Nous savons déjà que nous garderons certainement de cet épisode une plus forte culture du télétravail chez Saint-Gobain. Mais pour l’instant, l’heure est plutôt aux défis qu’aux bilans. Il y a bien sûr le challenge du retour au bureau. Nous avons tous hâte de nous revoir ! Mais, pour un temps, ce retour devra être progressif et organisé en conformité avec les exigences de santé publique. Difficile également, à ce stade, de dire quand nous pourrons reprendre les réunions physiques du management, qui sont importantes pour la cohésion d’un groupe international. Le rythme de reprise des voyages est lui aussi inconnu. Un autre défi, c’est de maintenir un lien fort avec nos salariés malgré le confinement et le chômage partiel. Chaque manager doit rester en contact avec ses collaborateurs sur le plan professionnel et personnel. Pour ma part, j’ai basculé en télétravail, mais j'ai également continué d’aller régulièrement sur le terrain pour soutenir les équipes mobilisées.

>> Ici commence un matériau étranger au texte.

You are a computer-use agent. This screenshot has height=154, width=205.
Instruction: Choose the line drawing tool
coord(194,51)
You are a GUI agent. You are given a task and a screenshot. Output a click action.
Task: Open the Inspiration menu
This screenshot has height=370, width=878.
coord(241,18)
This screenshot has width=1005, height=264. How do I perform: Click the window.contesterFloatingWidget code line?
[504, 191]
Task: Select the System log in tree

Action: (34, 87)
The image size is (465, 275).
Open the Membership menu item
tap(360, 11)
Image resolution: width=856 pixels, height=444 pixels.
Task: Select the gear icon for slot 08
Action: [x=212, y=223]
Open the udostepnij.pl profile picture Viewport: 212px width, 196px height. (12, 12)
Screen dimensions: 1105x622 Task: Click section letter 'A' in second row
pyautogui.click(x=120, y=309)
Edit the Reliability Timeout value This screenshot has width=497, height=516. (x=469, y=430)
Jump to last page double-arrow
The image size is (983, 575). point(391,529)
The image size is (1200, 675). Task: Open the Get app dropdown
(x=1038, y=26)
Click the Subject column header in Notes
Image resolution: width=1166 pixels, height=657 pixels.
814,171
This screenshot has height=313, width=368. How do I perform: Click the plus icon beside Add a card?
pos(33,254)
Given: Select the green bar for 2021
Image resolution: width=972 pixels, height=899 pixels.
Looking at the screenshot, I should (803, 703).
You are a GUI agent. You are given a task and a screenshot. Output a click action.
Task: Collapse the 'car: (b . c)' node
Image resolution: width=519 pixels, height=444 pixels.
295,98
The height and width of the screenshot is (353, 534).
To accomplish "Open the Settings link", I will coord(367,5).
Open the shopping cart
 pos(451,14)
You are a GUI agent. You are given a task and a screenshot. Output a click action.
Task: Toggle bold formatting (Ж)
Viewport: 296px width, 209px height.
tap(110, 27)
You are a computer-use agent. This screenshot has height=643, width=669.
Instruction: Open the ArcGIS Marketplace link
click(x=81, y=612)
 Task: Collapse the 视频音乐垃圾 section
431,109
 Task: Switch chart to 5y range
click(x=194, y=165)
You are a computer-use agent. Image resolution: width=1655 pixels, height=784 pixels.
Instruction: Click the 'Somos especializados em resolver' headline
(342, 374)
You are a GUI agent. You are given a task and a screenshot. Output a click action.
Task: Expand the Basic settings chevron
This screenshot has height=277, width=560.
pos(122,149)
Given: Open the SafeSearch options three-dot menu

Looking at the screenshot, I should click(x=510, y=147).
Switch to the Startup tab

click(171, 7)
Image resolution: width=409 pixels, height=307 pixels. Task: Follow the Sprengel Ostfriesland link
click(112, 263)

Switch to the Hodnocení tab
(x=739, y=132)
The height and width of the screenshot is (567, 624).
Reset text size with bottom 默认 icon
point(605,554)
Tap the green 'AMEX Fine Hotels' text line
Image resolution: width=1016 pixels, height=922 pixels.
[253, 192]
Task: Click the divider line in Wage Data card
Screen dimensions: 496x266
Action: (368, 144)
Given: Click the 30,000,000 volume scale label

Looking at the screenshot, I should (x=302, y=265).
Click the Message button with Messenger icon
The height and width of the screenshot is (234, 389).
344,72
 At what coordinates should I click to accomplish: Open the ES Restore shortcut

Une pensée à partager avec les lecteurs de la Quotidienne ?

J’aimerais adresser à tous le souhait, auquel je m’associe pleinement : de pouvoir retrouver le plus tôt possible nos proches, nos amis, tous ceux dont nous avons été coupés physiquement depuis déjà plus d’un mois. Cela inclut nos collègues de travail également. Jamais sans doute l’humanité n’aura pu éprouver collectivement à quel point la présence de l’autre est nécessaire à notre épanouissement. Personne ne se sortira seul de cette crise. Au contraire, c’est lorsque nous serons réunis que nous l’aurons surmontée.